Quand le président de la République théorisait la démission d'Emmanuel Macron ...
C'est une innovation fondamentale dans la longue histoire de la Ve République : il faut désormais avoir perdu les élections pour être appelé à l'Hôtel Matignon.
S'il n'y eut pas de véritable vainqueur des élections législatives qui ont suivi la dissolution de l'Assemblée nationale, on sait en revanche qu'il y eut un grand perdant : le parti du président de la République, qui a vu fondre son groupe au Palais Bourbon d'une centaine de députés.
Sur la scène politique française, c'est décidément une mauvaise pièce qui est donnée en spectacle à un peuple médusé, qui souhaite une clarification profonde et qui sait d'instinct que seule une élection présidentielle est de nature à rétablir l'ordre dans la République.
Mais voilà ! De très nombreux artisans du microcosme vivent uniquement dans la spéculation et le calcul politiques.
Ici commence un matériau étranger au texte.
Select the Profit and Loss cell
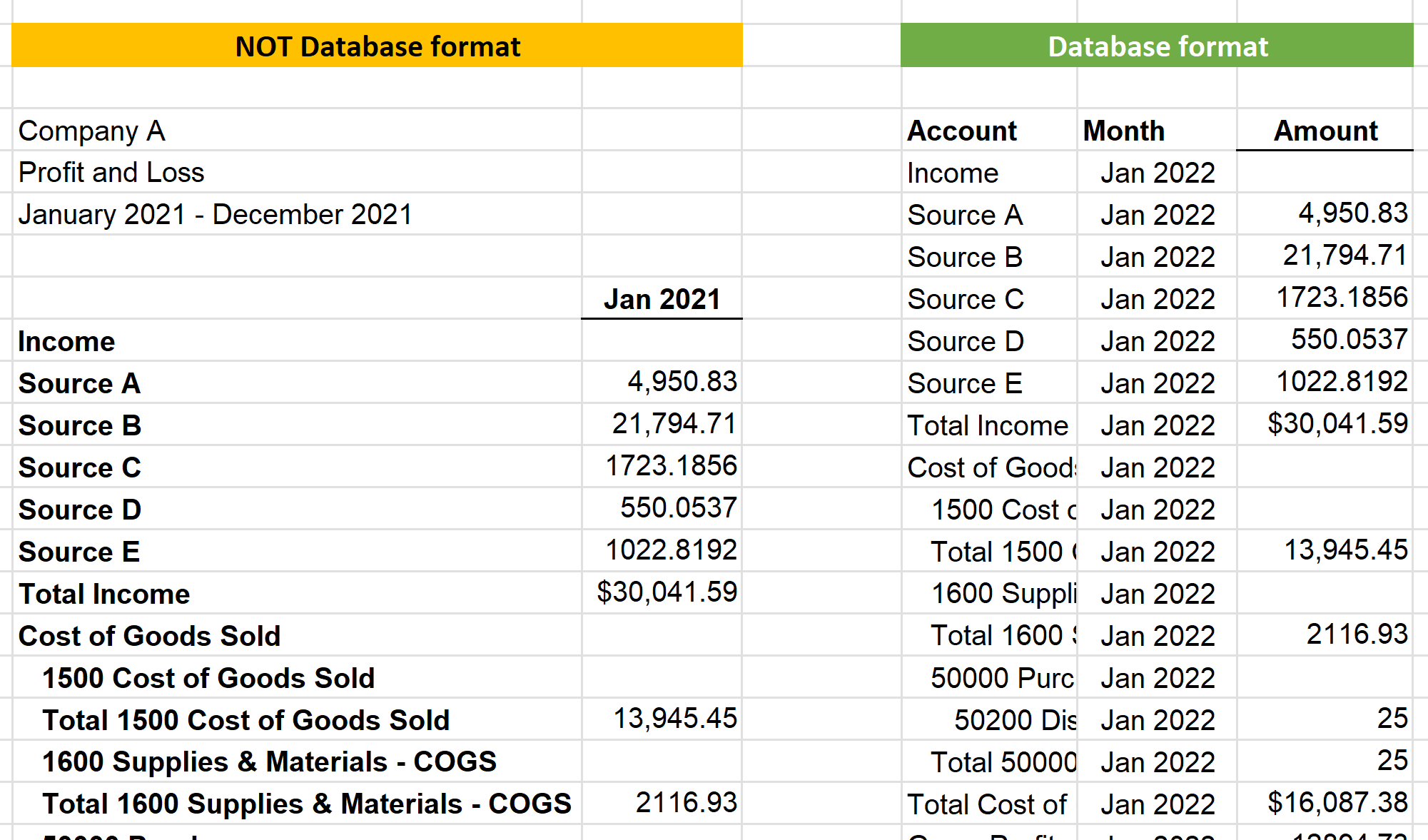 (x=111, y=173)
S'ils savent pertinemment qu'Emmanuel Macron est désormais voué à l'inauguration des chrysanthèmes ou aux modalités de paiement des péages d'autoroutes (il fallait y penser !), parce qu'il est dépourvu de la confiance qui nourrit la légitimité, après avoir été défait aux élections législatives qu'il a lui-même provoquées, ils n'entendent pas pour autant le voir quitter l'Elysée.
Ne s'estimant pas prêts à affronter l'élection décisive de la Vème République, celle du chef de l'Etat au suffrage universel, ils pensent que les 27 ou 28 mois qui nous séparent de l'échéance normale du mandat présidentiel vont leur permettre de se refaire une santé aux yeux du peuple français, afin de retrouver le pouvoir en 2027. Et leur mobile est tout trouvé : il faut de la "stabilité politique". Ils ont tout dit quand ils ont dit cela. Et tant pis si la France s'enfonce dans la récession économique, faute de confiance dans des lendemains meilleurs, si le chômage repart, si la dette continue à se creuser, si l'insécurité se répand sur l'ensemble du territoire.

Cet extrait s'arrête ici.